The drills will be an excellent opportunity to improve the Liaoning's combat capability as past drills focused more on the carrier's training and scientific research, Li said.
He added China's air force and rocket force are likely to join the exercises.
"With the combat ability of Liaoning improving, the Chinese navy may change from mixed combat model to a carrier-oriented model when conducting military operation in the high sea. The aircraft carrier is expected to play a major role in defending the South China Sea," said Song Zhongping, a Chinese military expert and TV commentator.
He added that China should conduct drills in the region more frequently and regularly to improve military combat capabilities and be prepared for possible conflicts.
The US aircraft carrier USS Theodore Roosevelt arrived in Singapore for a regularly scheduled port visit on Monday, according to the US Navy's website.
After the scheduled visit, the Theodore Roosevelt Carrier Strike Group will continue training with allies and partners in the US 7th Fleet area of operations.
Meanwhile, EU's head of security policy Francois Rivasseau told The Australian Financial Review the possibility of European navies conducting freedom of navigation patrols in the South China Sea could not be ruled out in the future.
The Chinese navy drills are related to the changing international situation as some countries have made moves that strategically target China, Chen Xiangmiao, a research fellow at the National Institute for the South China Sea, told the Global Times on Tuesday.

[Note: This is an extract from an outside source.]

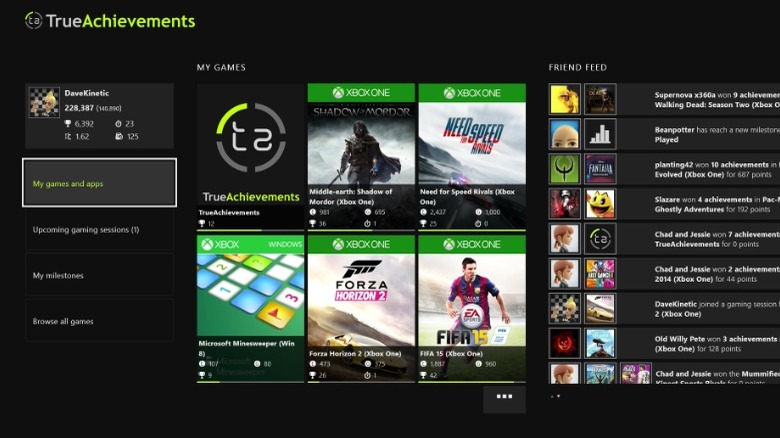Open Browse all games
This screenshot has height=438, width=780.
(99, 321)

The constant meddling of these Western countries on the South China Sea issue proves their anxiety toward China's growing ability to defend its sovereignty, Chen said.

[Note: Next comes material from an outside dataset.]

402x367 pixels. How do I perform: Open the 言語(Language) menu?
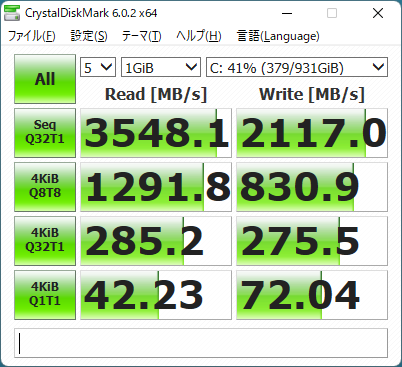pyautogui.click(x=278, y=36)
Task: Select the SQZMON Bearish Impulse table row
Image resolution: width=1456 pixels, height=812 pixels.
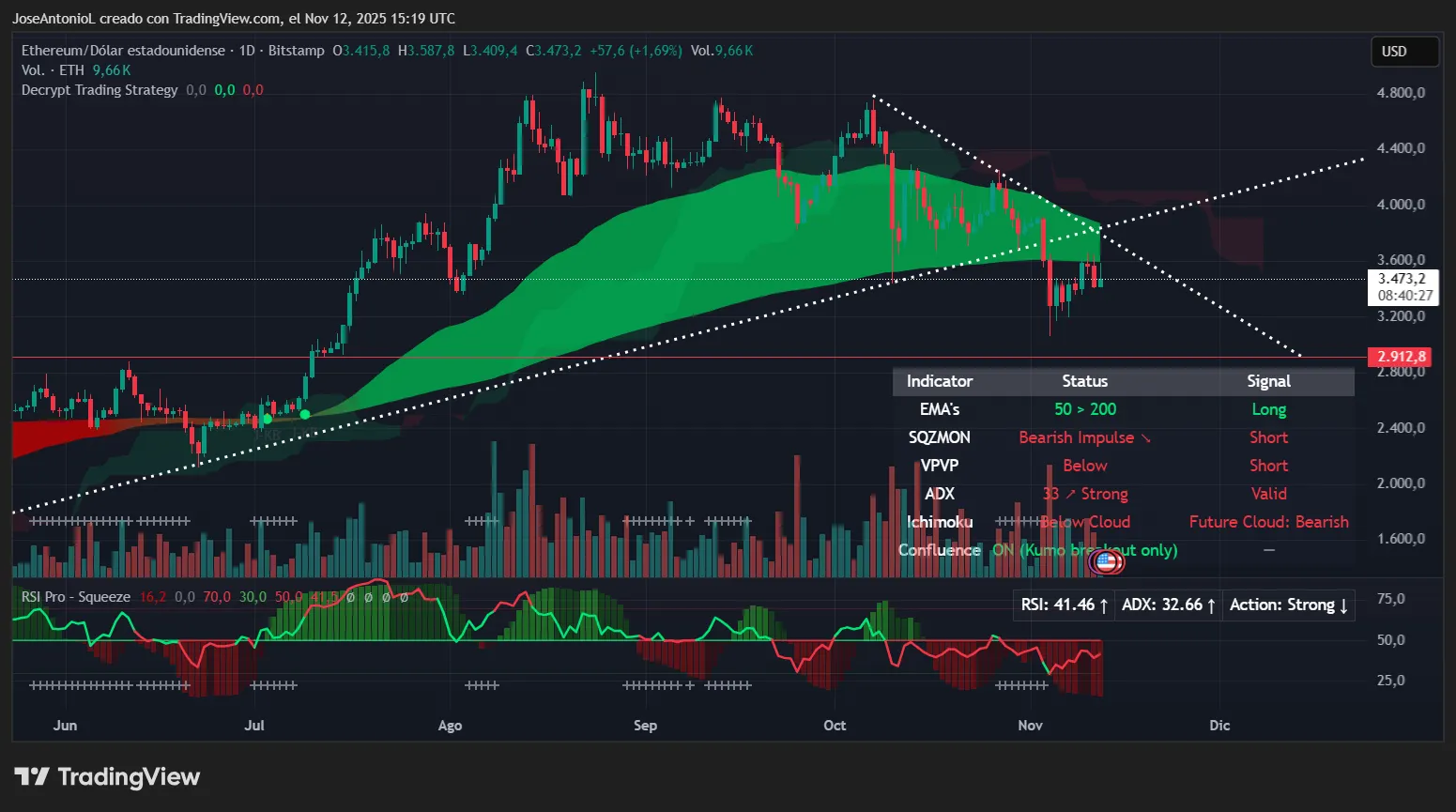Action: click(x=1084, y=437)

He added that the drills also aim to show that China is fully capable of safeguarding its national interests in the region, and to send a clear message to potential invaders.
The US, Japan, Australia and India are promoting cooperation through the Quadrilateral Security Dialogue, and Britain was reportedly considering sending a warship to conduct freedom-of-navigation operations in the South China Sea this year.
Beijing and Washington may have more conflicts if the US keeps challenging China on the South China Sea issue, Chen said.
Forming closer ties with Southeast Asian countries may help China balance the US and other Western countries, because some of these countries may worry that Sino-US competition may affect regional stability, Chen noted.
At an ASEAN summit in November 2017, Chinese Premier Li Keqiang said that China and Southeast Asian nations will start consultations on the text of the Code of Conduct (COC) in the South China Sea.